Dubbed “QuadRooter” by researchers at Checkpoint, the quartet of flaws are in the chip firmware. The flaws could allow potential attackers to “trigger privilege escalations for the purpose of gaining root access to a device.” Once an attacker gains root privileges, malware wouldn’t require special permissions, and could execute without raising user’s suspicions.

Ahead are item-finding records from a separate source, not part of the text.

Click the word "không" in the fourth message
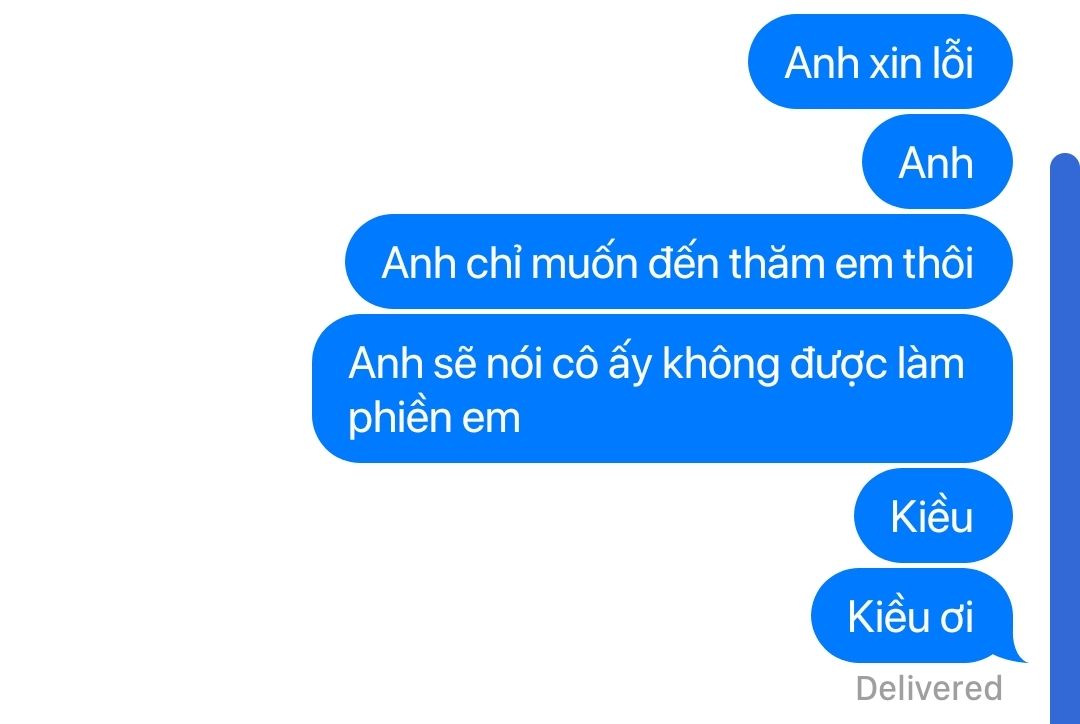The image size is (1080, 724). [720, 364]
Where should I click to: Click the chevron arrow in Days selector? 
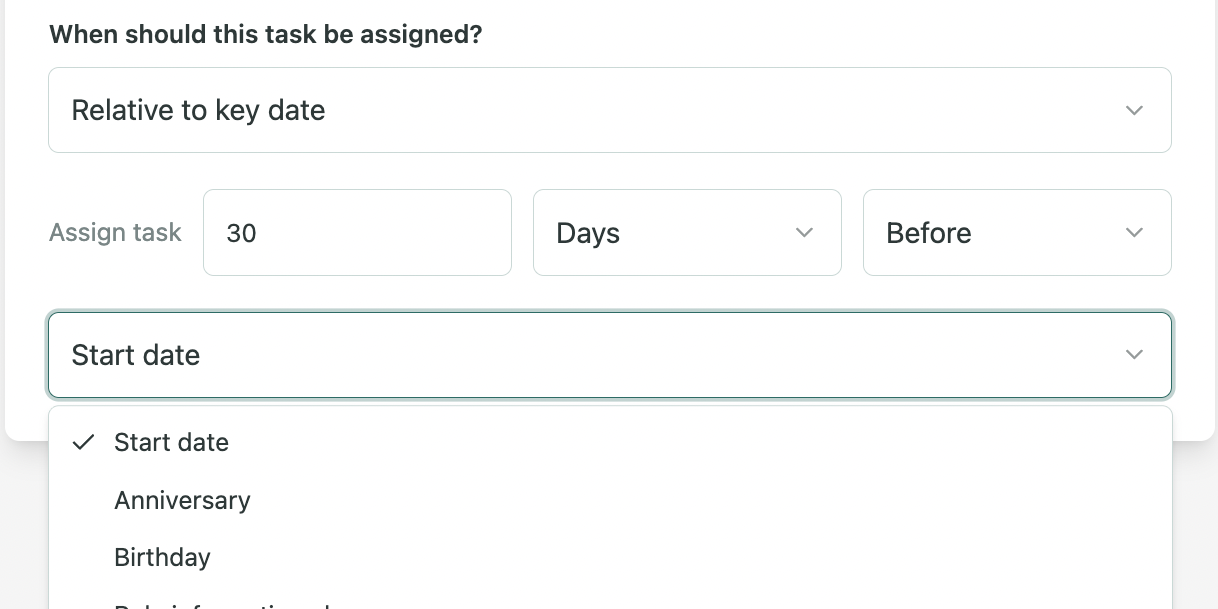[x=804, y=233]
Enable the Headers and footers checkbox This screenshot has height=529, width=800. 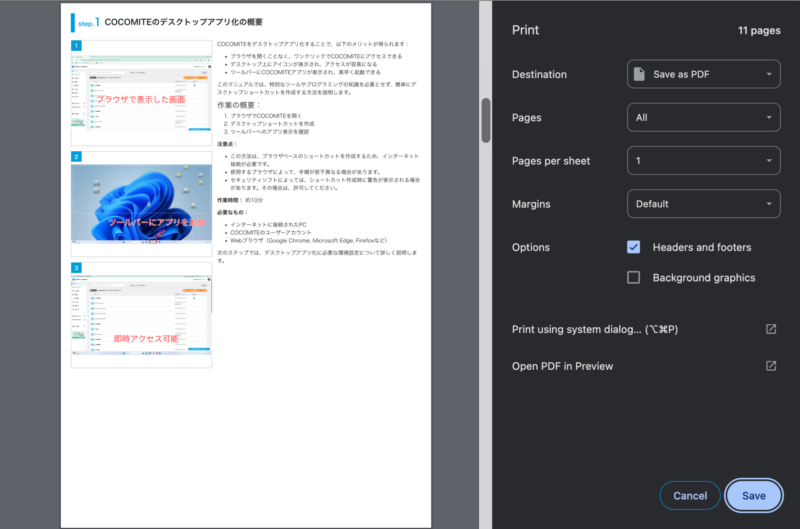[633, 247]
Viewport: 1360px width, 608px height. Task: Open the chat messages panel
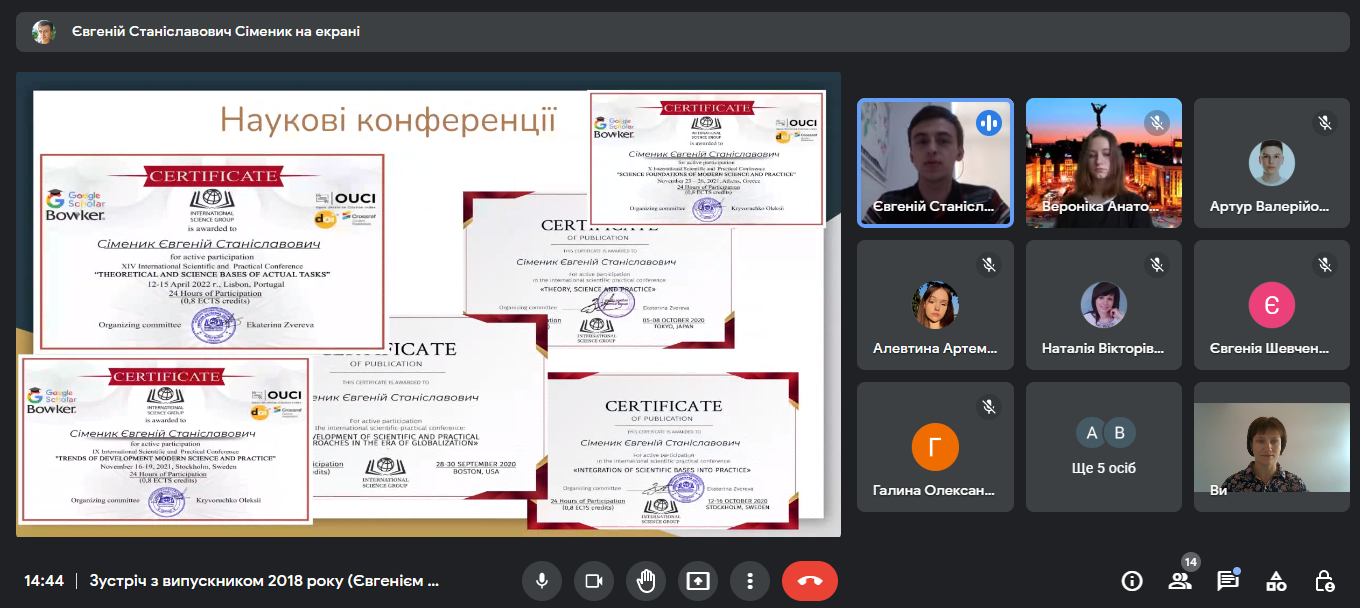tap(1228, 581)
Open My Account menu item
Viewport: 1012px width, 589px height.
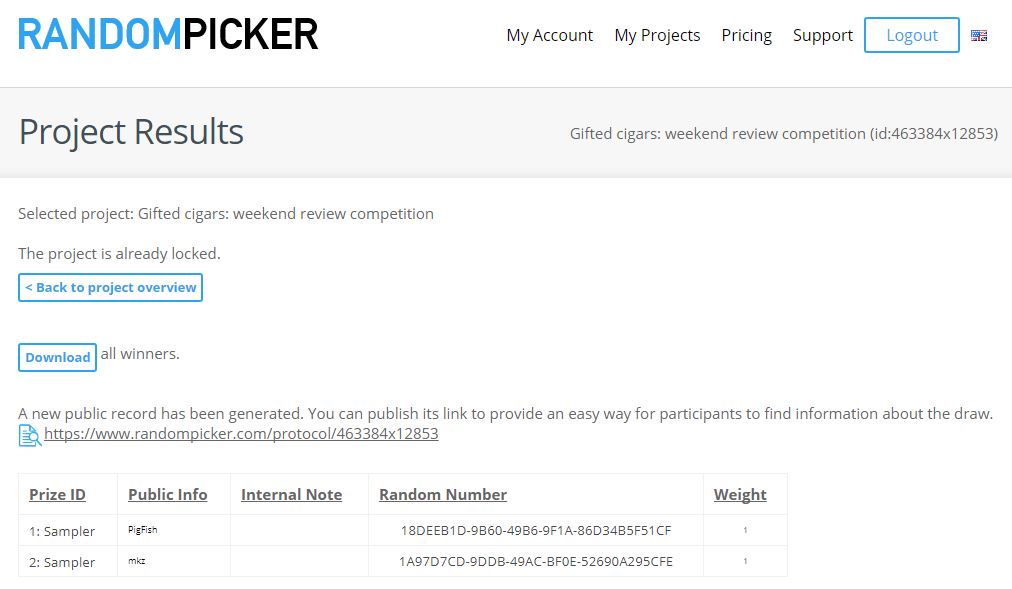click(x=549, y=35)
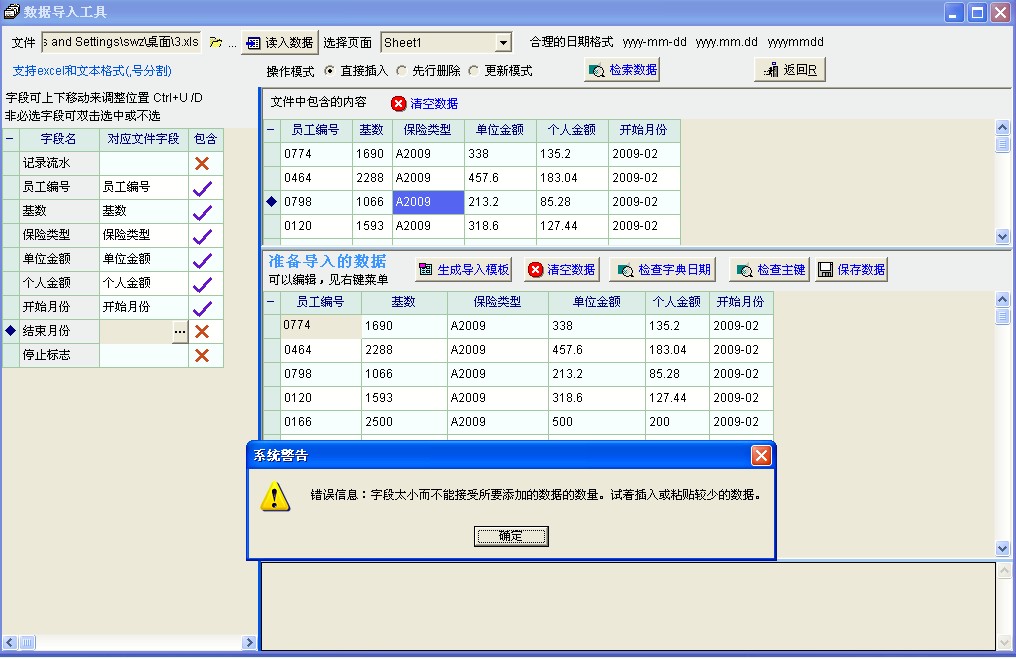Click 检查主键 check primary key button
1016x659 pixels.
tap(769, 270)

Qualcomm makes chips for about 65 percent share of the Android market. Three of the four holes have already been patched. A patch for the fourth is forthcoming.
Phones affected include:
Blackphone 1 and Blackphone 2
Google Nexus 5X, Nexus 6, and Nexus 6P
HTC One, HTC M9, and HTC 10
LG G4, LG G5, and LG V10
New Moto X by Motorola
OnePlus One, OnePlus 2, and OnePlus 3
Samsung Galaxy S7 and Samsung S7 Edge
Sony Xperia Z Ultra
Qualcomm said in a statement to Ars Technica: “Providing technologies that support robust security and privacy is a priority for Qualcomm Technologies. We were notified by the researcher about these vulnerabilities between February and April of this year, and made patches available for all four vulnerabilities to customers, partners, and the open-source community between April and July. The patches were also posted on CodeAurora. QTI continues to work proactively both internally as well as with security researchers to identify and address potential security vulnerabilities.”